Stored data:
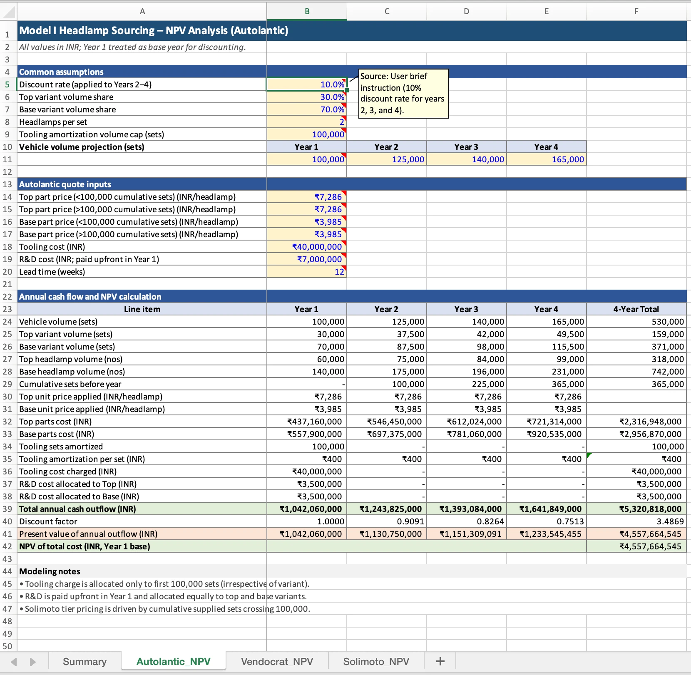Select row 39 header
Screen dimensions: 691x675
pyautogui.click(x=7, y=509)
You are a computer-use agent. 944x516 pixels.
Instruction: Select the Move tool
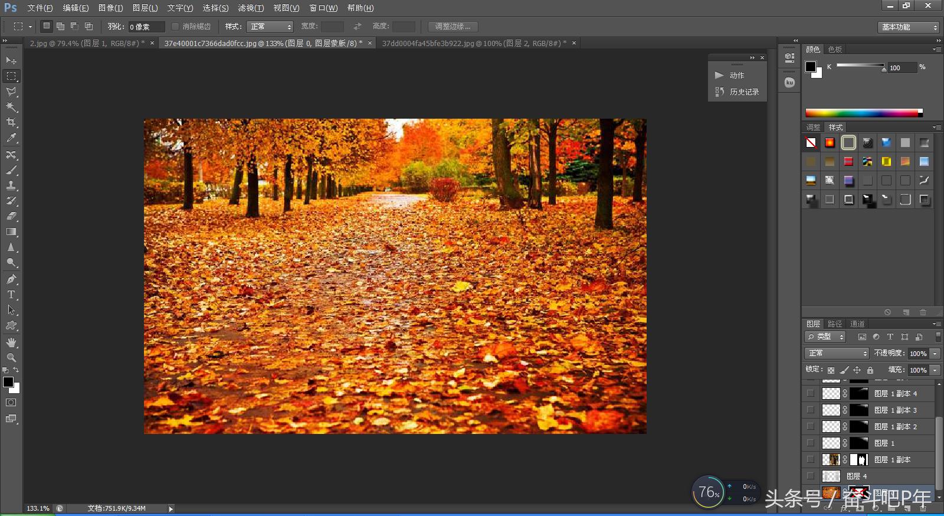tap(11, 61)
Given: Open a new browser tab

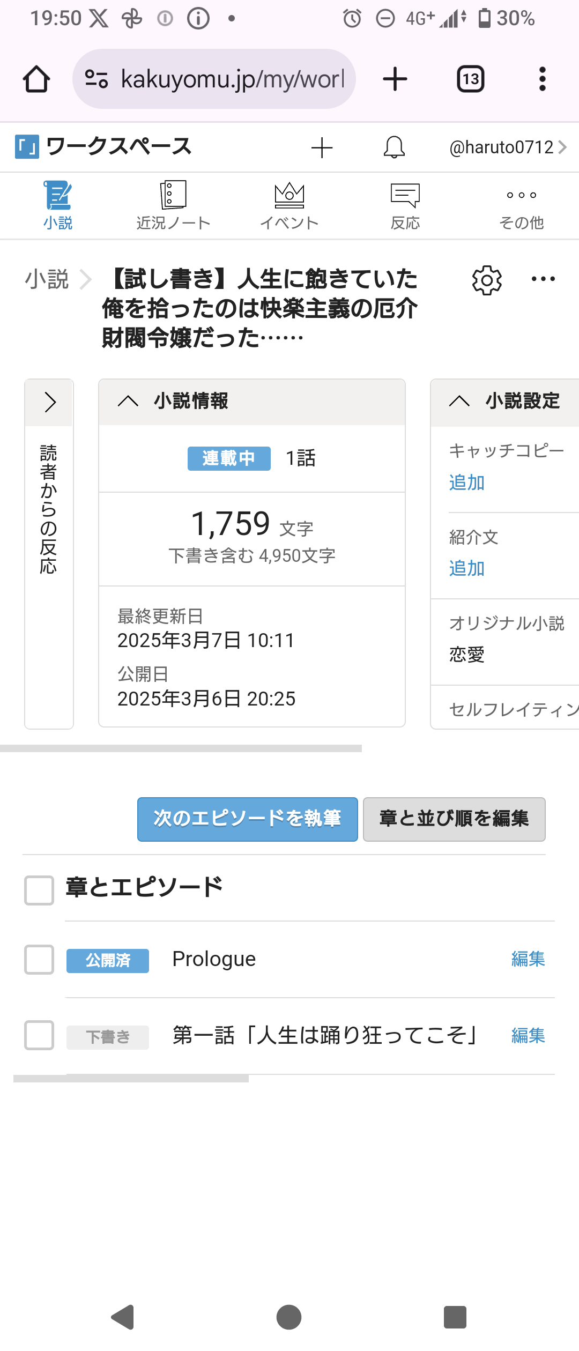Looking at the screenshot, I should 395,79.
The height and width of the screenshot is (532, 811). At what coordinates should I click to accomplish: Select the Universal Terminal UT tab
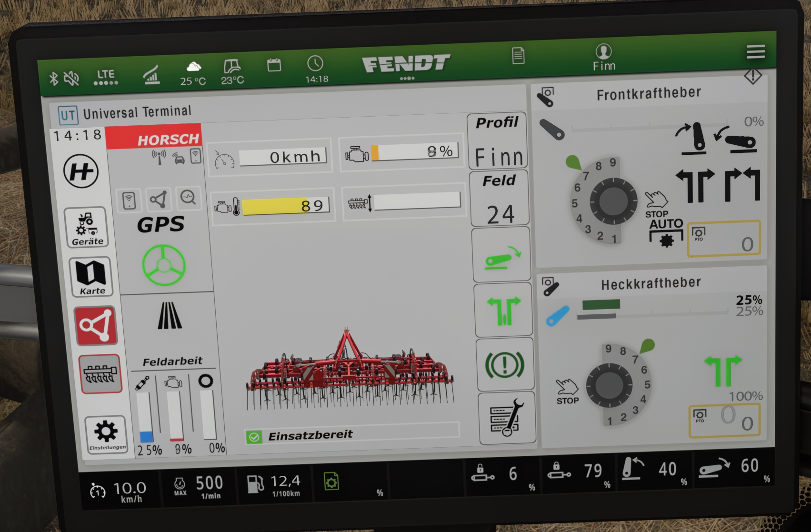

WORK ITEM:
Would you transcribe, exactly and only, the lines from the one that contains "You are a computer-use agent. 944x516 pixels." through the last line of the data above, without any pictures?

ANSWER TO THE PROBLEM:
You are a computer-use agent. 944x516 pixels.
Instruction: Select the Move tool
tap(11, 61)
Given: Open a new browser tab

Looking at the screenshot, I should 395,79.
The height and width of the screenshot is (532, 811). At what coordinates should I click to accomplish: Select the Universal Terminal UT tab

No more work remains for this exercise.